Mourning the loss of a legacy

The Appleton Tennis Complex was one of the many contributions Steven Appleton gave to Boise State University. (Cody Finney/ The Arbiter)

Written by Christina Marfice and Mallory Barker

In a statement released Friday afternoon, Boise State President Bob Kustra lamented the loss of “one of (Boise State’s) own,” Micron Chairman and CEO Steve Appleton.

“(Appleton) played a critical role in transforming Boise State into a research university serving the tech economy of Idaho,” Kustra said. “I valued his friendship, his generous support and especially the advice and counsel he provided me personally as we navigated our way through the recent recession.”

Since graduating from Boise State with a business management degree in 1982, Appleton has not forgotten his alma mater.

Micron and Appleton himself have made numerous contributions to the university and from the Appleton Tennis Complex to the Micron Business and Economics Building, his legacy can be seen from one end of campus to the other.

In May 2011, Micron donated $13 million for the development of a docotorate program in the engineering department, marking the largest single charitable gift in Boise State’s history.

“We really appreciate the ongoing support Micron and Appleton have given to Boise State University,” said Amy Moll, interim dean and professor of the materials science engineering
department.

“I appreciate Steve Appleton and Micron’s contributions to the program,” said Kosette Leperi, an 18-year old freshman majoring in materials science and engineering. “He will live on through all those who have or will benefit from his generous donations.”

Micron and Appleton have shown a vested interest in promoting excellence at Boise State and have proven this even beyond monetary gifts.

As one of the leading internship providers for Boise State students, Micron has employed 85 students for internship credit in the last five years, said Anne Evans, the assistant director at Boise State’s Career Center.

“A lot of our students had or have wonderful careers through Micron and Steve Appleton,” Evans said.

In addition to internships, Micron partners with Boise State’s Extended Studies program to offer classes at its facilities.

“Extended Studies works with Micron to identify courses which have direct application to Micron’s workforce,” said Larry Bierle, coordinator for Micron at Boise State Extended Studies.

The classes are offered at times convenient for Micron employees to attend, and having classes on site at Micron saves students the time it would take to travel to campus.

Micron also offers assistance paying tuition for its employees who study at Boise State, further promoting higher education for its workforce, and according to Micron’s Education Program Coordinator, Paula Smith, employees are taking advantage of the incentives to study.

“This semester we have three BSU classes onsite,” Smith said. “In the three BSU classes, 19 of the 33 students are Micron employees.”

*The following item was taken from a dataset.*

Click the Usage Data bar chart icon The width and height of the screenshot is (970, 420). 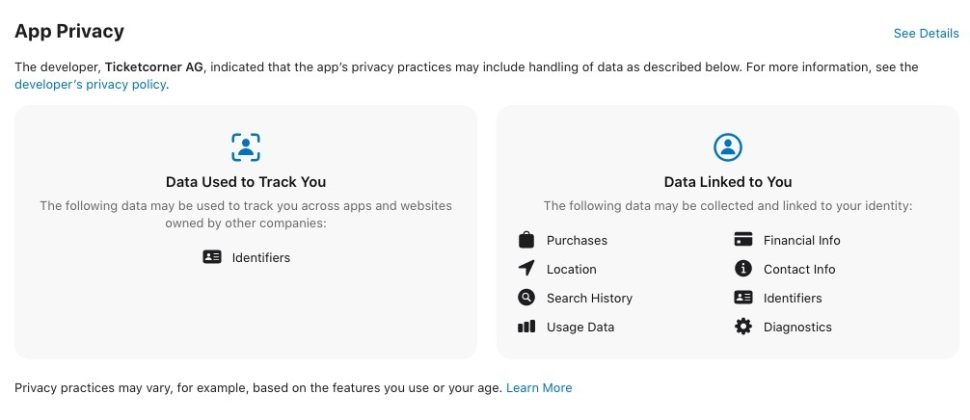526,327
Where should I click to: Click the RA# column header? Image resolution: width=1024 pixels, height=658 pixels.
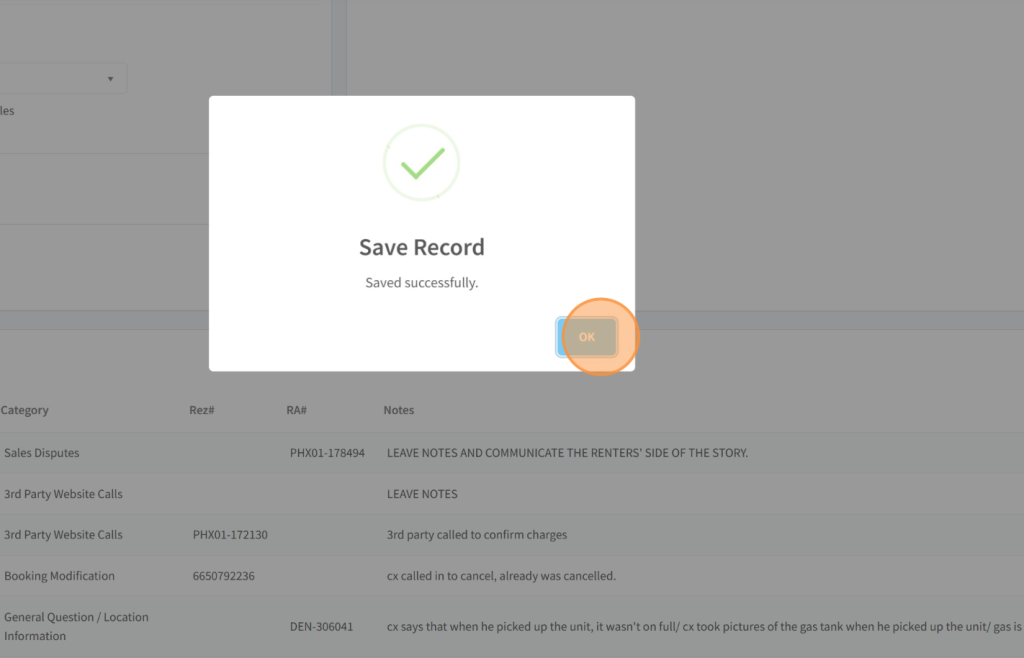(296, 410)
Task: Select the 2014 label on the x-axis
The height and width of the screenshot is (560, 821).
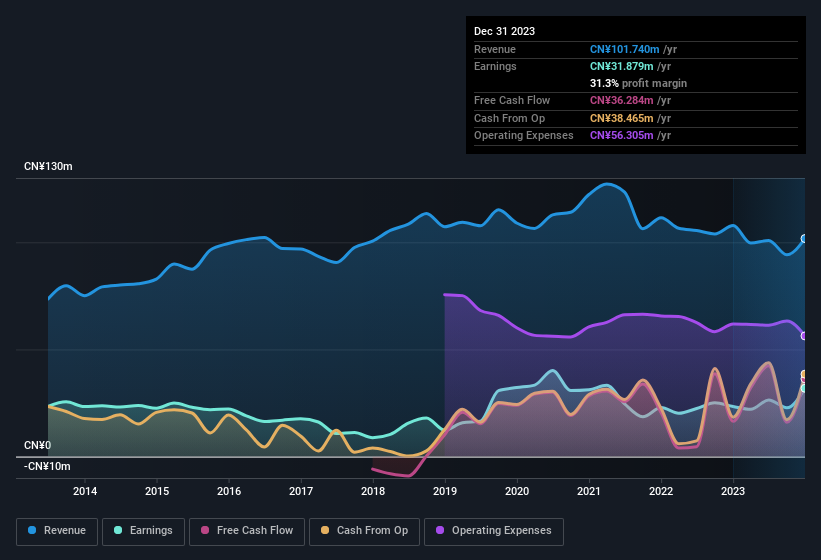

Flying small planes had been a longtime hobby of Appleton’s and a desert crash in 2004 caused many to wonder how his potentially dangerous hobby might affect Micron.

Appleton played as hard as he worked, a contributing factor in his death in the crash of a small plane at Boise Airport. Following the 2004 accident, in which Appleton sustained minor injuries, the Idaho Statesman reported that Micron executives had a plan in place to ensure a smooth transition in leadership should it ever become necessary.

According to a statement on Micron’s website, “(Mark) Durcan, in his role as president of the company will assume the responsibilities of CEO until a successor is appointed by the Board of
Directors.”

Durcan announced last week that he intended to resign from his role as president in August.

When asked whether Micron already had a plan in place addressing succession of leadership within the firm, Micron representatives declined to comment, saying only that the company would release further information as soon as it became available.